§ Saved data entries
▼
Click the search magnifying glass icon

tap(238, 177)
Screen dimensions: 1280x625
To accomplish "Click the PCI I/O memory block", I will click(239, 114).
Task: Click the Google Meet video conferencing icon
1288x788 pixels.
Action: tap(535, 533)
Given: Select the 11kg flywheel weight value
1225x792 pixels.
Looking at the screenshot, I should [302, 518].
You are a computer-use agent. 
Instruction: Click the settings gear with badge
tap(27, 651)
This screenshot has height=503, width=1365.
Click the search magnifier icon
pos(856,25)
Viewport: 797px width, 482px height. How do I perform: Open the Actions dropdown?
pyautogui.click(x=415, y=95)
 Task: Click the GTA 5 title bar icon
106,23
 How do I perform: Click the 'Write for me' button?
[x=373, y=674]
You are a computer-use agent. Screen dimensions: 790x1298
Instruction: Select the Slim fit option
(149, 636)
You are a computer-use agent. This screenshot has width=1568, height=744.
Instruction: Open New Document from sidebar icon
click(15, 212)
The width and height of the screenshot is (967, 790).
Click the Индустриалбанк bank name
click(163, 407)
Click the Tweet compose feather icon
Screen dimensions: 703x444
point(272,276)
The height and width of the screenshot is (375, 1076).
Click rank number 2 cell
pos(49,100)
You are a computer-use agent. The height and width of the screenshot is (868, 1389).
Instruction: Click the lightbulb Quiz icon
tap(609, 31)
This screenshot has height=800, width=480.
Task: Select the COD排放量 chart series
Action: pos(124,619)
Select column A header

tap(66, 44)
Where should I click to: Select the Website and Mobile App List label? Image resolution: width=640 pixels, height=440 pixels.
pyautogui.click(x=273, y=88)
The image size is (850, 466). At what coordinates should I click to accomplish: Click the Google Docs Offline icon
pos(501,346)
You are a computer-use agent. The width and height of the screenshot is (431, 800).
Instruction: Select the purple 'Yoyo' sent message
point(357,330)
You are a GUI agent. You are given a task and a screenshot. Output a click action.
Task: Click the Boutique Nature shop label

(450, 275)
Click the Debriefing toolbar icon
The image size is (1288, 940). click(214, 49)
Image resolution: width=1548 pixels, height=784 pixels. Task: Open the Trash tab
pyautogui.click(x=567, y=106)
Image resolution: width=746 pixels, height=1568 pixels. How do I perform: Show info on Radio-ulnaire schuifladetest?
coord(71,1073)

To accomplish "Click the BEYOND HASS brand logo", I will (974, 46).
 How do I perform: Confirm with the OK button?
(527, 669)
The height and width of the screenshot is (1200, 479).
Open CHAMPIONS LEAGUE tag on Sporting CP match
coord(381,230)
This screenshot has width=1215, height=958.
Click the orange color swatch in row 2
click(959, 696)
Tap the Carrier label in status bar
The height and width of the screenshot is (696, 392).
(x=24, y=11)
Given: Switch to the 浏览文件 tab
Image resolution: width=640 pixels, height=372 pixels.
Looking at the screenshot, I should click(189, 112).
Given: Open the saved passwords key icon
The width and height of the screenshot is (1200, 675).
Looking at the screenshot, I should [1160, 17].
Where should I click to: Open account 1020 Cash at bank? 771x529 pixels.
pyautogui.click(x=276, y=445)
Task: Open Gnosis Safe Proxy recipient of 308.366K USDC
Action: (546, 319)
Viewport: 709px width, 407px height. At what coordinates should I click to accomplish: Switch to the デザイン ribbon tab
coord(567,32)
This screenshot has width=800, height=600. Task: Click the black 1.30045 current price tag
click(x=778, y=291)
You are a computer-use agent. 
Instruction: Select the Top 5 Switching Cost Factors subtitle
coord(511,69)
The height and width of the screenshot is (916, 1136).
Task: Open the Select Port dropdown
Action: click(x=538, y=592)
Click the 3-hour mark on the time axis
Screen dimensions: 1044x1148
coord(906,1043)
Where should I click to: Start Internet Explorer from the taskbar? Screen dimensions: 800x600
▲
Every line of the records that includes the word "will" should be gathered.

To accomplish "Click the PCI I/O memory block", I will click(239, 114).
To accomplish "Click the BEYOND HASS brand logo", I will (974, 46).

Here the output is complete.